◆ Article ◆

============================================================

Among the Jamboree’s great opportunities for participants and staff members is an exhibit that reenacts the first-ever Scout camp in America, on Silver Bay in Lake George, New York, where approximately 120 boys and leaders camped for two weeks during the summer of 1910.

The campers stayed in homemade tipis while several different organizations, such as the YMCA to British Scouting, conglomerated into an experimental Boy Scout camp. This camp emphasized many things that the Boy Scouts emphasize in 2017: the patrol method, character development, awards and youth led action.

The reenactment occurring at the Jamboree offers authentic outfits, games, books and information that will be sure to excite anyone passionate about Scouting. The thousands of dollars and thousands of hours spent researching, stitching, building and setting up are quite apparent when viewing and interacting with this museum-quality show.

The exhibit adheres to a quote from the 1907 book Camping and Woodcraft: “It is one of the blessings of the wilderness life that it shows us how few things we need in order to be happy.”

The diverse staff members coordinating the reenactment have enjoyed getting into the spirit of the 1910 mindset, despite any difficulties they encountered setting up the large and awkward tipis. The 14 men and women, aged 18 through 81, have also enjoyed seeing the similarities between the past and present, especially with discovering how inclusive Scouting was towards boys of various ethnicities and religions in 1910.

The reenactment is the first exhibit on the left at the Garden Ground Mountain. It will be open from 9 a.m. to 3 p.m. on Thursday, Friday, Saturday, Monday, Tuesday, and Wednesday, giving everyone an opportunity to explore the past and see old photographs come to life.

All who attend the 20-to-25 minute reenactment (complete with four enticing games) will receive a free patch while supplies last.

============================================================

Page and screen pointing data
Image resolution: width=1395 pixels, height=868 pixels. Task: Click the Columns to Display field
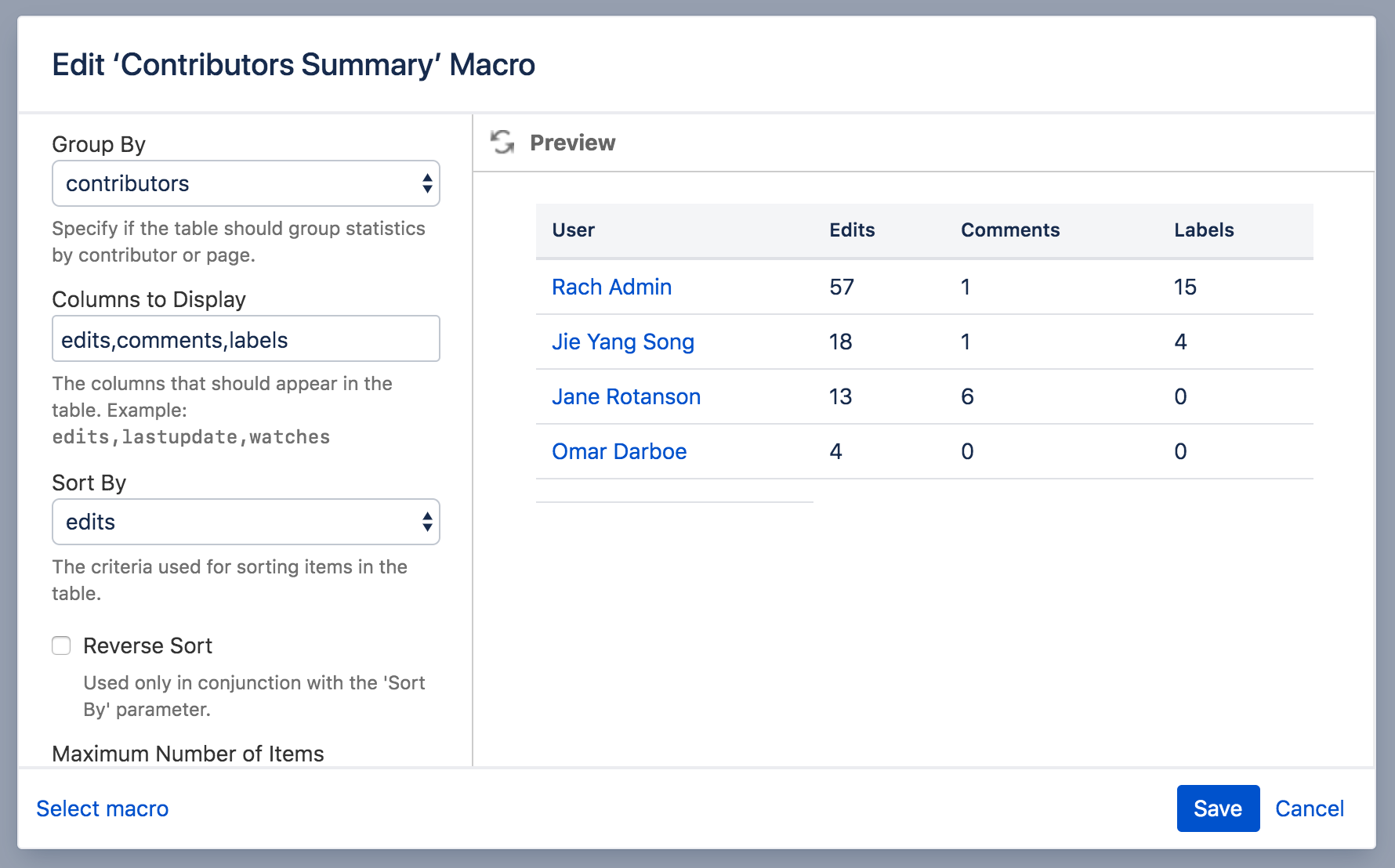[x=245, y=339]
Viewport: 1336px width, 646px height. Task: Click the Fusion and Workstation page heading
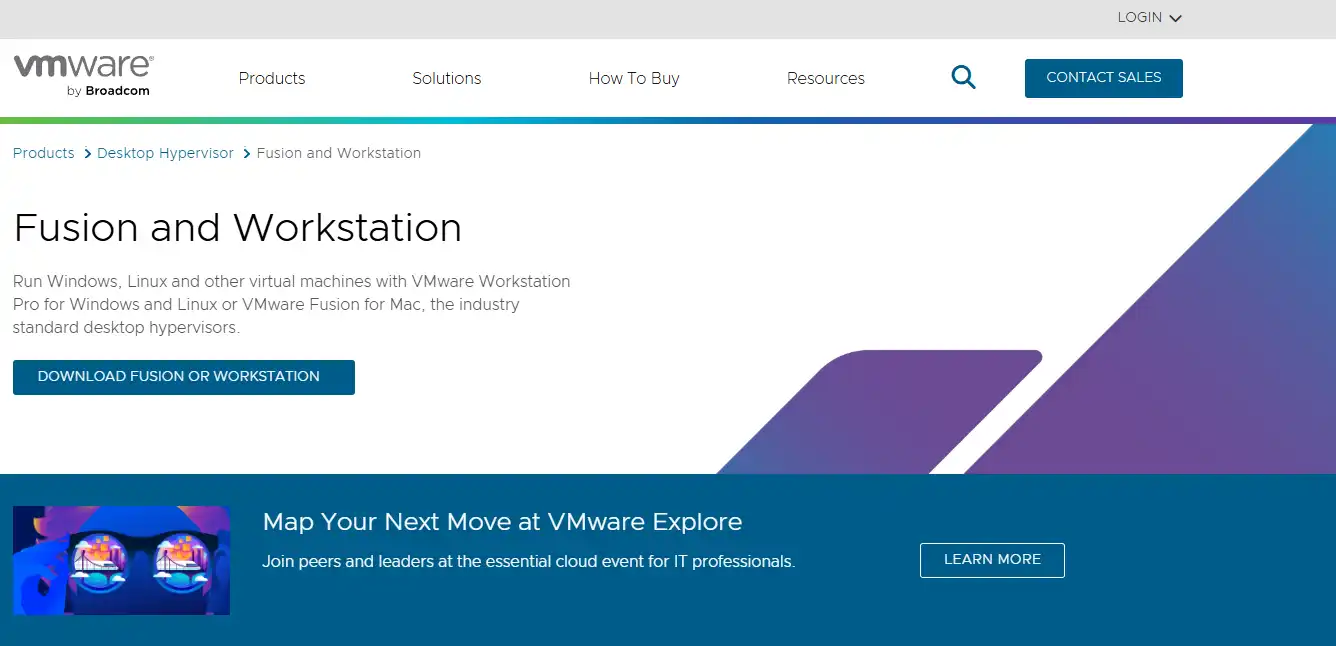[238, 228]
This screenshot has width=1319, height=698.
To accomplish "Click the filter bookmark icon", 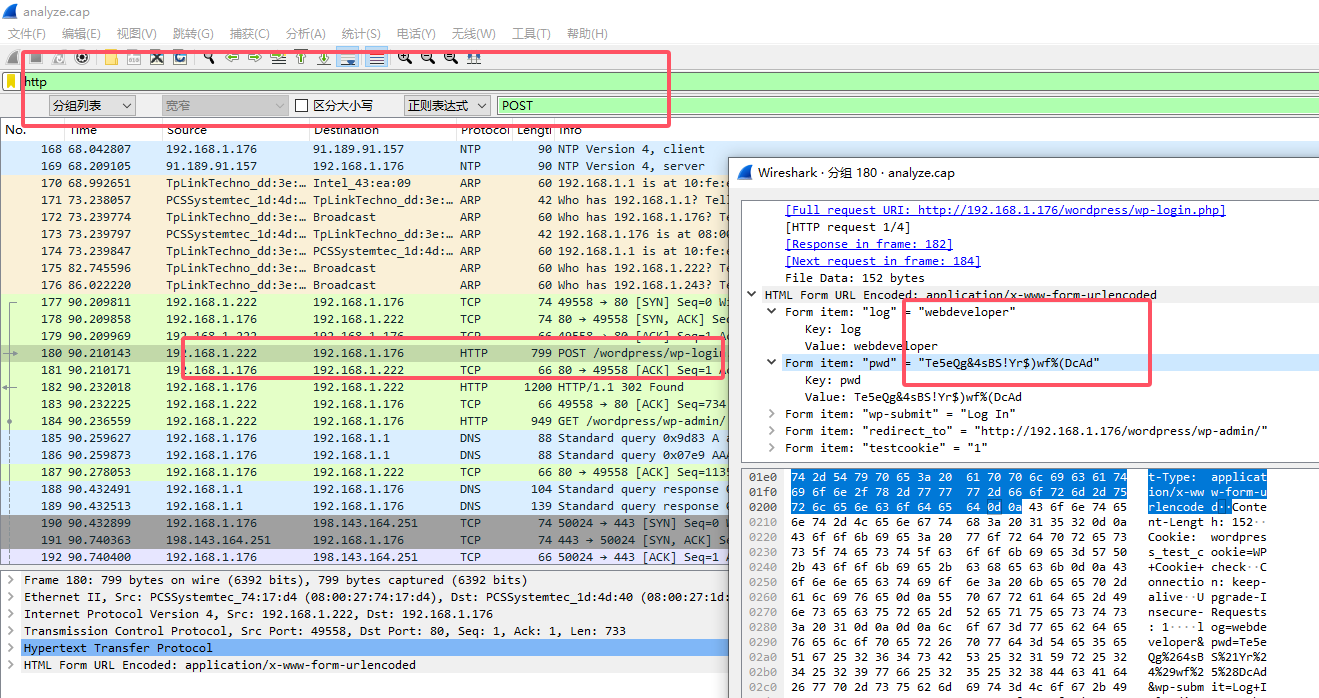I will (11, 81).
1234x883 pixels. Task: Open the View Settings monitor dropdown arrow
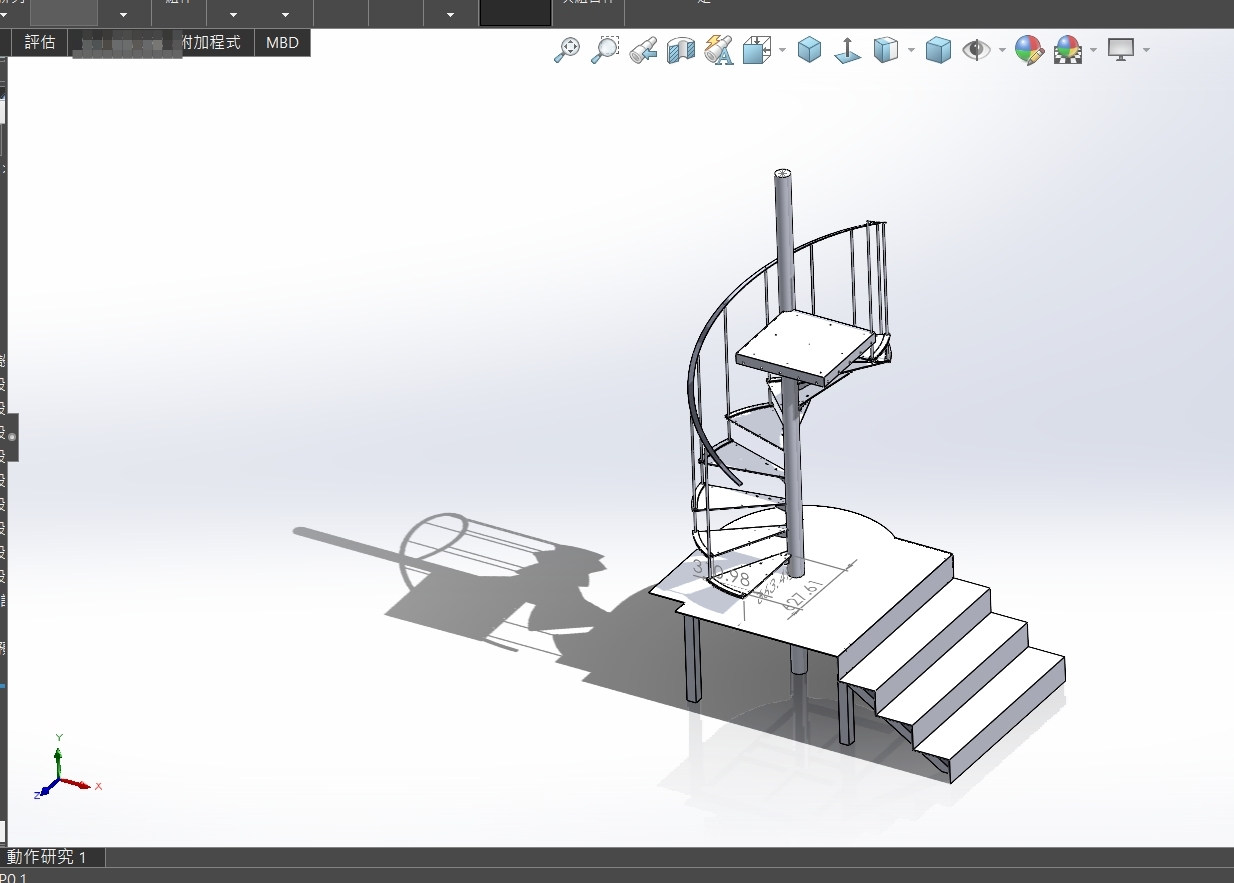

============================================================

◆ Your tasks ◆
(1) Please transcribe the Jamboree article from "The diverse staff" to "religions in 1910.".
(2) Answer these questions from the Jamboree article:
(a) About how many boys and leaders camped at Silver Bay in 1910?
(b) What is the age range of the staff members coordinating the reenactment?
(c) How long does the reenactment last?
The records have no connection to the Jamboree article.

◆ Solutions by task ◆
(1)
The diverse staff members coordinating the reenactment have enjoyed getting into the spirit of the 1910 mindset, despite any difficulties they encountered setting up the large and awkward tipis. The 14 men and women, aged 18 through 81, have also enjoyed seeing the similarities between the past and present, especially with discovering how inclusive Scouting was towards boys of various ethnicities and religions in 1910.

(2)
(a) Approximately 120
(b) 18 through 81
(c) 20 to 25 minutes